## Working data

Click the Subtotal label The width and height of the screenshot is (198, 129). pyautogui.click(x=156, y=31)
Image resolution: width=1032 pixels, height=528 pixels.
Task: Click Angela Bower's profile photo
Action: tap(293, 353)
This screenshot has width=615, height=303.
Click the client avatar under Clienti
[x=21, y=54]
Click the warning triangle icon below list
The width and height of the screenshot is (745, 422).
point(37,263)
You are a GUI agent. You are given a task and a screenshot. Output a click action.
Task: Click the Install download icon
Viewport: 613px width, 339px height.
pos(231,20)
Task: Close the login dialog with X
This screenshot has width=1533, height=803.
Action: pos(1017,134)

## Your task
Copy out the whole listing above, leaving each line exactly as it stands.

## Answer to the problem
Click the Subtotal label The width and height of the screenshot is (198, 129). pyautogui.click(x=156, y=31)
Image resolution: width=1032 pixels, height=528 pixels.
Task: Click Angela Bower's profile photo
Action: tap(293, 353)
This screenshot has width=615, height=303.
Click the client avatar under Clienti
[x=21, y=54]
Click the warning triangle icon below list
The width and height of the screenshot is (745, 422).
point(37,263)
You are a GUI agent. You are given a task and a screenshot. Output a click action.
Task: Click the Install download icon
Viewport: 613px width, 339px height.
pos(231,20)
Task: Close the login dialog with X
This screenshot has width=1533, height=803.
Action: pos(1017,134)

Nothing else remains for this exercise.